→ **INSTRUCTIONS FOR THE TASK**: Copy the lines from the one containing "This screenshot has width=724, height=452." through the one containing "coord(150,873)", reproducing each without any change.

• • • • • • •

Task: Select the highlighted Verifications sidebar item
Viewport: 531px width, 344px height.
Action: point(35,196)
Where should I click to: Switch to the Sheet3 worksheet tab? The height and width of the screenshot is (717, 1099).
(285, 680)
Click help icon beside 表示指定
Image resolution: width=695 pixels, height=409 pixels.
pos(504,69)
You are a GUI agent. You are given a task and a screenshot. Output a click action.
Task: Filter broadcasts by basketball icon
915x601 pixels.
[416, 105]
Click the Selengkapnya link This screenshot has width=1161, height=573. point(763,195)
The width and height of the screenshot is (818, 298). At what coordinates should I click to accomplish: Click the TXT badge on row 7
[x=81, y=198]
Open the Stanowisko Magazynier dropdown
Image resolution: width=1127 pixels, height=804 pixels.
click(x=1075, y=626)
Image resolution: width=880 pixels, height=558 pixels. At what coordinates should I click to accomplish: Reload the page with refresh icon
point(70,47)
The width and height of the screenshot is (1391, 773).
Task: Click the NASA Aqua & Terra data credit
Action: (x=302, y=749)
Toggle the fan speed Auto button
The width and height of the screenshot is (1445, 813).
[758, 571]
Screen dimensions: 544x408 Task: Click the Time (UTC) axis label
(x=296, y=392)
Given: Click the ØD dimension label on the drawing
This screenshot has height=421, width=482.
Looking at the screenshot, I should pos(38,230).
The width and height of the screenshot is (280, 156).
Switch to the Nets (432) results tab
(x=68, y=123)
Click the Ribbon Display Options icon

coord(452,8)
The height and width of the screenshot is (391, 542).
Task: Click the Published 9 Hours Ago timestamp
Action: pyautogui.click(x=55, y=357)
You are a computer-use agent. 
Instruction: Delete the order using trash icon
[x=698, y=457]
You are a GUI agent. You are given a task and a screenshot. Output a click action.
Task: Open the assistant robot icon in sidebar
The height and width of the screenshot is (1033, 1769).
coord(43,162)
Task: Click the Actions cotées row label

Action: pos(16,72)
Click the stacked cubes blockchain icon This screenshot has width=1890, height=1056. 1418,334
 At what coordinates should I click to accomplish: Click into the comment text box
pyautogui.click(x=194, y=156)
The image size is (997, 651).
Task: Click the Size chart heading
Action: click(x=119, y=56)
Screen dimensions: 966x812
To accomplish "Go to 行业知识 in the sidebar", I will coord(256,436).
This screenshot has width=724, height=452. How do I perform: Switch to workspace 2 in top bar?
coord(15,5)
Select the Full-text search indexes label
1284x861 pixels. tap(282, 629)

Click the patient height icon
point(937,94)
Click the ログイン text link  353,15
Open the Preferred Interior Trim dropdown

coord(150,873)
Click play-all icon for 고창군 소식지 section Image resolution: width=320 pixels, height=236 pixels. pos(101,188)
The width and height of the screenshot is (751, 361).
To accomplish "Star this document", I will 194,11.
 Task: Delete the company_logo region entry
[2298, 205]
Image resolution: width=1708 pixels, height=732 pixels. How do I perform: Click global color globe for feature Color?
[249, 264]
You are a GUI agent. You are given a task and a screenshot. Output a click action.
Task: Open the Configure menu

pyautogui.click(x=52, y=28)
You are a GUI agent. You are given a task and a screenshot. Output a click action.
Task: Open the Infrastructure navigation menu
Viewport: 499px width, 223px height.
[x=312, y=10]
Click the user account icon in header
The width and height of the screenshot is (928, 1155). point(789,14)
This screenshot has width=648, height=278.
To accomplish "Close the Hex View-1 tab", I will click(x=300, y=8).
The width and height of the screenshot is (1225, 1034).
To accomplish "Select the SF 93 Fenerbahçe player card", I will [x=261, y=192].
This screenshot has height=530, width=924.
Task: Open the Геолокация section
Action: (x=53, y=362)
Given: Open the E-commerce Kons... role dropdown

• • • • • • •

→ **CORRECT OUTPUT**:
This screenshot has width=724, height=452. How do I perform: Switch to workspace 2 in top bar?
coord(15,5)
Select the Full-text search indexes label
1284x861 pixels. tap(282, 629)

Click the patient height icon
point(937,94)
Click the ログイン text link  353,15
Open the Preferred Interior Trim dropdown

coord(150,873)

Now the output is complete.